Nearly one thousand students, researchers, and school classes from Finland, Europe and Kenya have visited Taita Research Station during these years. It has offered a view to conditions in a developing country and a chance to follow up the effects of climate change, and inspired the master and doctoral theses of almost 100 students in subjects like geography, biology, geology, forestry, and environmental physics, mostly at the University of Helsinki, but also in Kenyan and European universities. In the montane rain forests of the Taita Hills, researchers from the University of Helsinki have only recently discovered previously unknown mammals; tree hyrax and dwarf galago.
Geoinformatics professor Petri Pellikka started his research in the Taita Hills in 2003 and his active networking with local research institutes created a basis for establishing a University of Helsinki research station in 2011. He carried out field work for his own MSc thesis in Taita as a geography student in 1989.
A permanent home base has supplied stability and proven necessary. The accumulated local knowledge, geoinformation data, measuring stations and the research data they have gathered about e.g. the effect climate change has had on nature, form a good basis for many research and development projects.
The station is also locally appreciated, which was manifested in the Kenyan Hero award conferred on the supervisor of the station.
Taita is like a miniature Africa
What makes this five-thousand square-kilometre area in the Taita Taveta District such an interesting region to study?
–The geographical location and the variation in elevation from 500 metres to over 2,200 metres, says Pellikka. Taita is like a miniature of Africa, with its dry grass savannah in the plains and humid rain forests on the Taita Hills, all within a small area. Because of the climate and weather conditions, land use and human activity are different on the plains and in the highlands. Add to that the largest sisal plantation in Africa, mining activities, large conservation areas and tourism in them, and the main railroad and trunk road of Kenya Nairobi to Mombasa, and we have a model of a developing African country with respect to natural conditions. The Indian Ocean is 150 kilometres away and Mount Kilimanjaro in Tanzania is looming during clear weather conditions 100 km to the west.
Since the beginning of the 2000s, geographers from the University of Helsinki have carried out research and development work in Africa with the aim of studying the effect of changing land use on climate change. They have also developed mitigating strategies for land use and changes in land cover, and adaptation strategies for climate change through remote sensing and environmental measurements.

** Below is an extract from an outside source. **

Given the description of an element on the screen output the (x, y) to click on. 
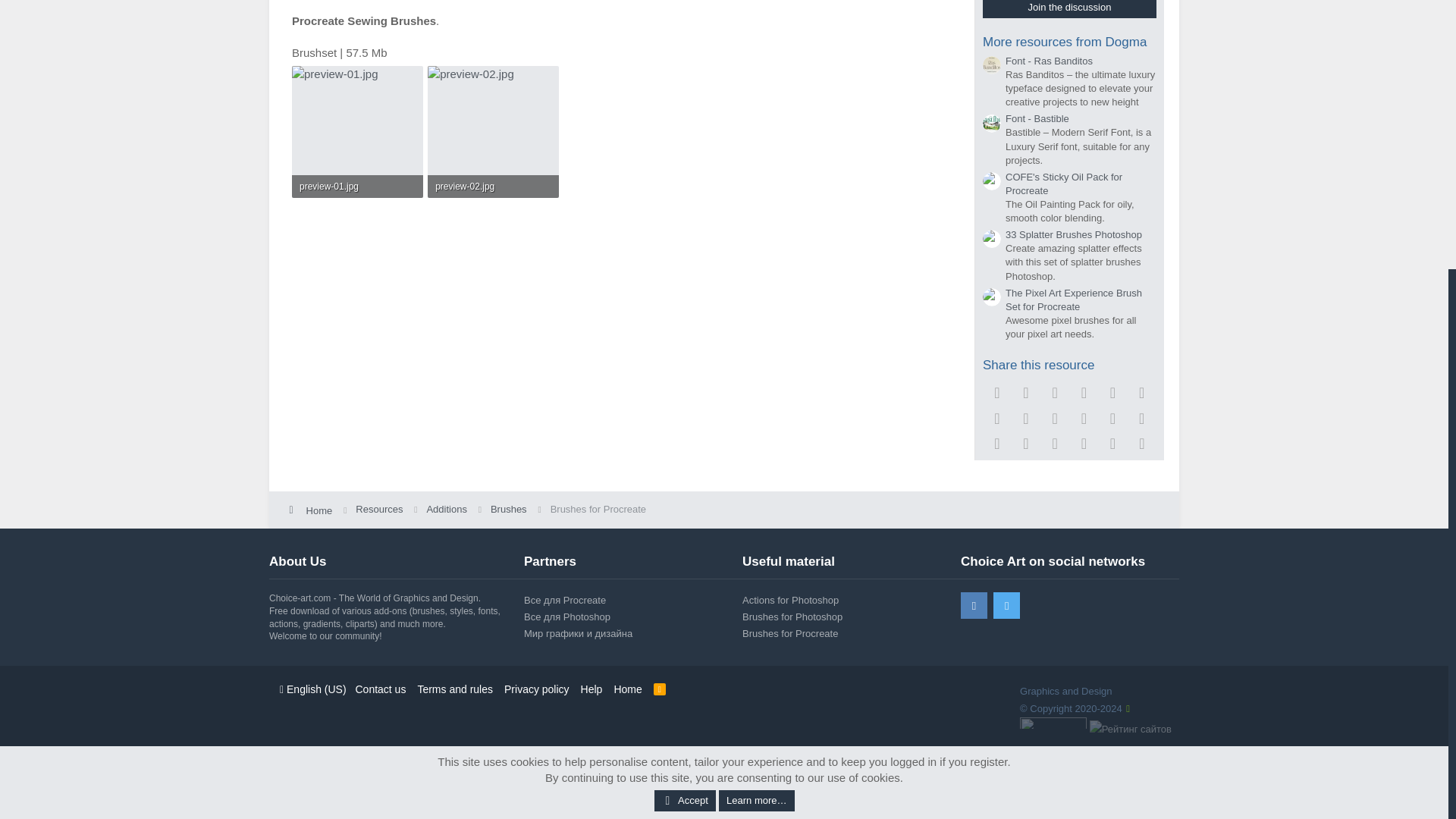
preview-01.jpg (356, 186)
RSS (659, 688)
preview-02.jpg (493, 186)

In addition to Taita, Pellikka manages the Earth Change Observation Lab research group, which has studied the megatrend of land cover change in Eritrea, Tanzania, Ethiopia, Burkina Faso, and Sierra Leone. This work can now be utilised in the ESSA project, which will implement global responsibility, one of the strategic objectives of the University of Helsinki and part of Finland’s official Africa strategy.
At the end of 2020, the ESSA project (Earth observation and environmental sensing for climate-smart sustainable agro-pastoralism ecosystem transformation in East Africa ) was launched with 5 Million Euros of funding from the European Commission’s Directorate General for International Cooperation and Development, with the purpose of developing sustainable solutions for diversifying livestock management in East Africa. Livelihood uses up large areas of land while producing less food security than croplands, but cuts back on biodiversity and carbon sequestration.

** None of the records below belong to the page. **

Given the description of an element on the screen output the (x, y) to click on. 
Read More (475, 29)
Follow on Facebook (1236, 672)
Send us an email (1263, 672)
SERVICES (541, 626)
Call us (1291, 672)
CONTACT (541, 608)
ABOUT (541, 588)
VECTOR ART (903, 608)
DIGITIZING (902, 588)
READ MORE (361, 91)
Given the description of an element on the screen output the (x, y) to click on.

–Without the long-term collaboration and local knowledge we wouldn’t have such good premises for applying for and supervising large research projects, Pellikka says.
Global responsibility for the best of the world
The research station has been a vital arena for many of the Ministry for Foreign Affairs of Finland’s and Academy of Finland’s multidisciplinary projects, from remote sensing to virology.
–Many graduates who have written their MSc thesis in Taita have ended up in international development postings, or have personally worked to bring knowledge about Africa and its development closer to Finland. Our research station is implementing the global responsibility for the best of the world called for by the University of Helsinki, Pellikka summarises.
The work is not limited to Africa, since Pellikka’s research group includes also Asian and South American researchers with interests in the deforestation in Amazonia, for example.
Land cover change megatrend taking place at Taita occur all over in the Global South, in general. The dwindling rain forests, establishment of plantations, and the expansion of agricultural land at the expense of woody vegetation are part of a process that is occurring on a larger scale in the Amazonia and south-eastern Asia. Deforestation also leads to increased contacts between wild animals and disease bearers on the one hand, and humans on the other; something Professor Olli Vapalahti and his research group is studying in Taita.
Taita Research Station 10-Year Anniversary Webinar
The tenth anniversary of the Taita Research Station will be celebrated on 28th January, 2021, at the Tavastia jubilee hall of the Hämäläis-Osakunta student association of the University of Helsinki. There will not be a large audience, but you can attend the diverse programme via Zoom. Salutations and a wide range of current projects will be presented in situ, but the most distant speakers, the staff of Taita Research Station, will participate from the celebrating venue, Taita itself.